他の人からすると、ただの古いDVDかもしれないが、僕にとっては垂涎の一品だった。
DVD買取をしてもらおうと、ネットで買い取りサイトを探していたとき、その1枚を見つけた。これをDVD買取に出してくれた元持ち主、買い取ってくれたこのお店、全ての人に“ありがとう”と握手してお礼をいいたいくらいに嬉しかった。
それは僕が小学生の頃、夢中になって観ていた戦隊物で、僕と同年代の男性なら誰もが懐かしむ作品。でも、僕にとってはそれ以上に価値のある作品だった。
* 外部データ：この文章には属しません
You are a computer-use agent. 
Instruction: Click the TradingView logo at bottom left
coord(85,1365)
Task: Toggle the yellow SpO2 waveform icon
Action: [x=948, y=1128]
なぜならば、一昨年不慮の事故で亡くなった兄が大好きな作品だったから。
さっそく購入し、じっくりと観る。今となってみると、ちゃちなセットに、安易なストーリー。なんであんなにも、一生懸命見ていたのだろうと、我ながらおかしかった。でも僕はいつしか泣いていた。隣で一緒になって真剣に見ていた兄。けんかの耐えないやんちゃな兄弟だったけれど、僕は本当に兄の事が好きだったのだと、今頃になって気が付いた。
たった1枚の中古DVD。でも僕にとってはかけがえのない1枚。